The disconnect between the Fed and markets over the trajectory of interest rate policy decisions is promoting volatility and feeding investors' anxiety, Burt White, LPL Financial's chief investment officer, said Wednesday on CNBC.

Though the financial turmoil of 2016 has put the central bank's aggressive path in doubt among market participants, the Fed generally does not care about market swings, White noted on "Power Lunch."

"The big thing we're watching here is the Fed," he said. "The market is really looking for the Fed to signal they're going to be on pause for a while, but the Fed really is pretty resistant to volatility."

And, if the Fed starts to see inflation "show some green shoots," said White, there will be even more concern among investors that a rate hike will occur in this apparently shaky market.

Richmond Federal Reserve President Jeffrey Lacker seemingly confirmed this assertion Wednesday, noting that there is still a case for raising interest rates further, a sign the central bank's internal debate over rate hikes remains a live one.

Lacker said estimates of the economy's so-called natural real rate of interest, the level when economists think there will be normal economic growth rates and stable inflation, is at or just above zero.

"This perspective would bolster the case for raising the federal funds rate target," Lacker said in prepared remarks for a university gathering in Baltimore.
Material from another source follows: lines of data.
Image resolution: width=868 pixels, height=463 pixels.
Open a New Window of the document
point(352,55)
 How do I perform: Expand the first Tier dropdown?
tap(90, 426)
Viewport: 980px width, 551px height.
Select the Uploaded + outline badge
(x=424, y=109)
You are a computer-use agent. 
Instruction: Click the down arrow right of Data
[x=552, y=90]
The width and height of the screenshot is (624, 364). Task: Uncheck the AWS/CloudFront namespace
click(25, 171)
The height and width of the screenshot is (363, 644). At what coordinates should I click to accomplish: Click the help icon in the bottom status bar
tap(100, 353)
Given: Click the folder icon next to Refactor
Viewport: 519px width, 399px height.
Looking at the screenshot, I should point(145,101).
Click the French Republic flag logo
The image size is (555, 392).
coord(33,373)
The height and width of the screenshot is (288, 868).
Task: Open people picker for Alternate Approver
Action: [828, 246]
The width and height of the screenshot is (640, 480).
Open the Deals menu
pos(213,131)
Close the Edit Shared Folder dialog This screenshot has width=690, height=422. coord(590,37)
He is not a voting member of the Fed's rate-setting committee this year but participates in its discussions.

Right now, the central bank is currently looking for stability anywhere it can get it, added White.

"They're not finding it from the commodities complex. They would love to get it from central banks, and if they could, they would feel better about it. If they don't, we could have a little battle here, more volatility," he said.

— Reuters contributed to this report.